Долго еще замирал рокот моторов. Казалось, что с трубным ревом прошло стадо бизонов. «Газик» стоял перед ними, как маленькая шавка. Когда машины ушли, он будто обрадовался: затявкал мотором, ударил по тьме фарами и выскочил на асфальт. Пришлепывала под колесами водянистая грязь. Это ласкало слух, баюкало. Издалека еще доносился мерный приглушенный гул.
— Куда это они? — спросил Кирилл.
— На Байконур.
— На тот самый?
— А ты думал… Приживешься, ракеты по хвостам различать будешь…
Вскоре «газик» свернул с асфальта, и снова начал взбрыкивать на ухабах. Сквозь темноту проступили строения. Въехали в поселок. Два ряда домов — одна улица. Огней в окнах нет. Только на редких высоких столбах горят лампы. Они без колпаков, и кажется, светят прямо из туч.

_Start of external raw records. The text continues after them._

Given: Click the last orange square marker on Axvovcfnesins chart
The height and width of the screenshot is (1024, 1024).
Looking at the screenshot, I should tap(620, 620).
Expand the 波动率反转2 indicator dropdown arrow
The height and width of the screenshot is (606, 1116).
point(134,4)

Остановились у магазина. Вылезли на крыльцо. Машина фыркнула и укатила, оставив за собой глубокую, тут же затянувшуюся колею. Скуластый нервно курил папиросу, ходил взад-вперед по маленькому крыльцу. Потом остановился, ткнул рукой в темноту:
— Здесь Центральная, совхоз; стройгородок ниже. Вон, видишь огни?
Километрах в двух-трех от поселка переливался, мерцал и, казалось, даже позванивал свет.
— Но дальше не пойдешь, кругом вода. Здесь у кого-нибудь переночуешь. Пустят. Утром пойдут тягачи, доберешься.
«Какая нелепость, — подумал Кирилл, — отряд совсем рядом, а я должен идти, искать ночлег…» Вслух выпалил:
— Ни к кому я проситься не буду. И так доберусь.
Нагнулся, начал закатывать брюки. В сущности, в этом не было никакой надобности, потому что они и так были до колен мокрыми и в грязи. Но он продолжал их рьяно закатывать, чтобы дать хоть какой-нибудь выход охватившей его досаде. Вид при этом сделался у него совсем жалкий, худые, длинные ноги смешно и зябко торчали из туфель. И он стал сразу похож на молодого задиристого петуха. Скуластый натянул до пахов резиновые голенища, ступил в воду, презрительно, со злостью проговорил:
— Ты дурочку не строй. Снег только что сошел, всю жизнь чихать будешь…
Но, видно, поняв, что все, что бы он сейчас ни сказал, совершенно не подействует на его спутника, крепко выругался, махнул рукой, подался в сторону огней. Глухая тоска охватила Кирилла, и он вдруг, неожиданно для самого себя, разъяренно выпалил:
— Человека в беде бросать, да? Товарища?!